Chemistry tests include lactate dehydrogenase (LDH) levels, uric acid levels, erythrocyte sedimentation rate (ESR), kidney and liver function, total protein levels, and an albumin-to-globulin ratio. The ESR and uric acid level may be elevated. Creatinine is occasionally elevated and electrolytes are occasionally abnormal. A high blood calcium level is noted in approximately 4% of patients. The LDH level is frequently elevated, indicating the extent of Waldenström's macroglobulinemia–related tissue involvement. Rheumatoid factor, cryoglobulins, direct antiglobulin test and cold agglutinin titre results can be positive. Beta-2 microglobulin and C-reactive protein test results are not specific for Waldenström's macroglobulinemia. Beta-2 microglobulin is elevated in proportion to tumor mass. Coagulation abnormalities may be present. Prothrombin time, activated partial thromboplastin time, thrombin time, and fibrinogen tests should be performed. Platelet aggregation studies are optional. Serum protein electrophoresis results indicate evidence of a monoclonal spike but cannot establish the spike as IgM. An M component with beta-to-gamma mobility is highly suggestive of Waldenström's macroglobulinemia. Immunoelectrophoresis and immunofixation studies help identify the type of immunoglobulin, the clonality of the light chain, and the monoclonality and quantitation of the paraprotein. High-resolution electrophoresis and serum and urine immunofixation are recommended to help identify and characterize the monoclonal IgM paraprotein.

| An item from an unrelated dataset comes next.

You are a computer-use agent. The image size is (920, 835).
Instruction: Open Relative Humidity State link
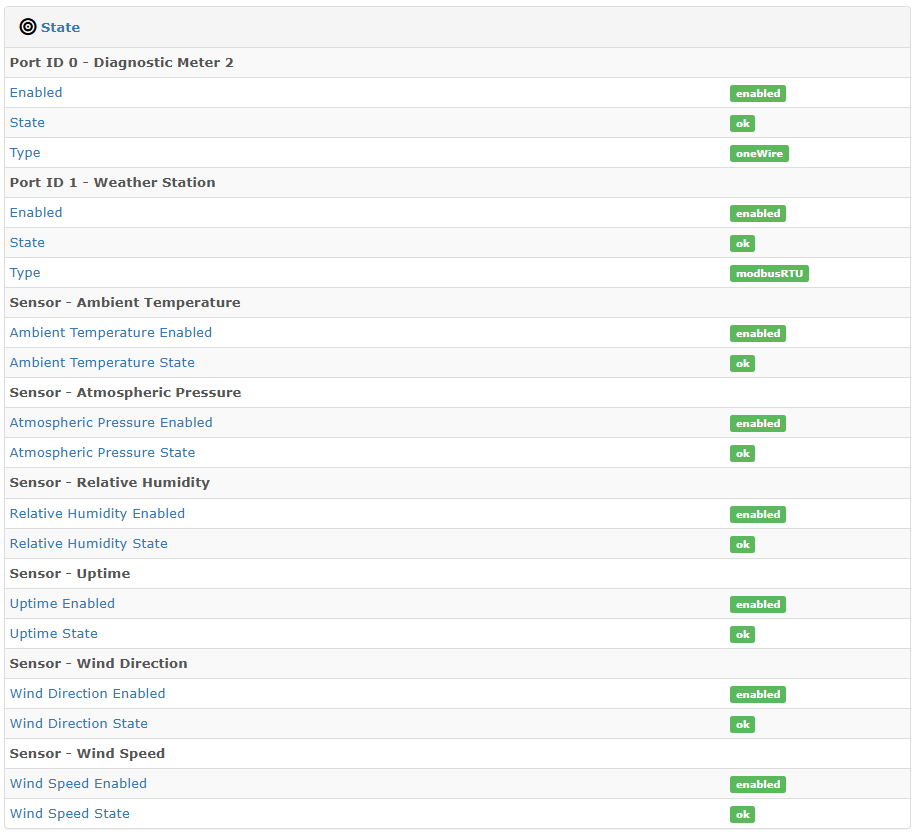tap(89, 544)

The light chain of the monoclonal protein is usually the kappa light chain. At times, patients with Waldenström's macroglobulinemia may exhibit more than one M protein. Plasma viscosity must be measured. Results from characterization studies of urinary immunoglobulins indicate that light chains (Bence Jones protein), usually of the kappa type, are found in the urine. Urine collections should be concentrated.

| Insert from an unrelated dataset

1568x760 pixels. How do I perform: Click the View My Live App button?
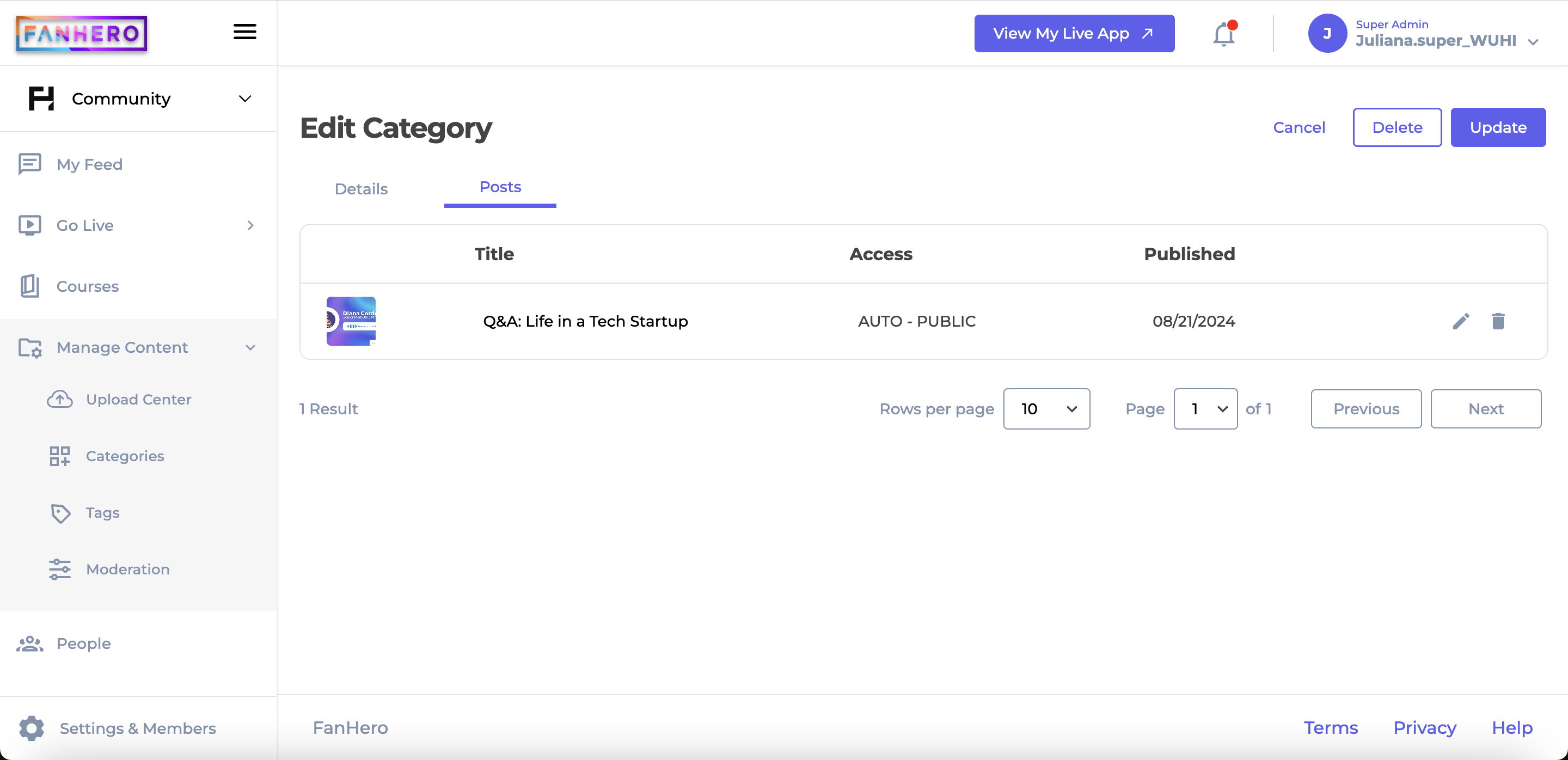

Bence Jones proteinuria is observed in approximately 40% of patients and exceeds 1 g/d in approximately 3% of patients. Patients with findings of peripheral neuropathy should have nerve conduction studies and antimyelin associated glycoprotein serology.

Criteria for diagnosis of Waldenström's macroglobulinemia include:

1. IgM monoclonal gammopathy that excludes chronic lymphocytic leukemia and Mantle cell lymphoma

2. Evidence of anemia, constitutional symptoms, hyperviscosity, swollen lymph nodes, or enlargement of the liver and spleen that can be attributed to an underlying lymphoproliferative disorder.

In the absence of symptoms, many clinicians will recommend simply monitoring the patient; Waldenström himself stated "let well do" for such patients. These asymptomatic cases are now classified as two successively more pre-malignant phases, IgM monoclonal gammopathy of undetermined significance (i.e. IgM MGUS) and smoldering Waldenström's macroglobulinemia.

But on occasion, the disease can be fatal, as it was to the French president Georges Pompidou, who died in office in 1974. Mohammad Reza Shah Pahlavi, the Shah of Iran, also suffered from Waldenström's macroglobulinemia, which resulted in his ill-fated trip to the United States for therapy in 1979, leading to the Iran hostage crisis.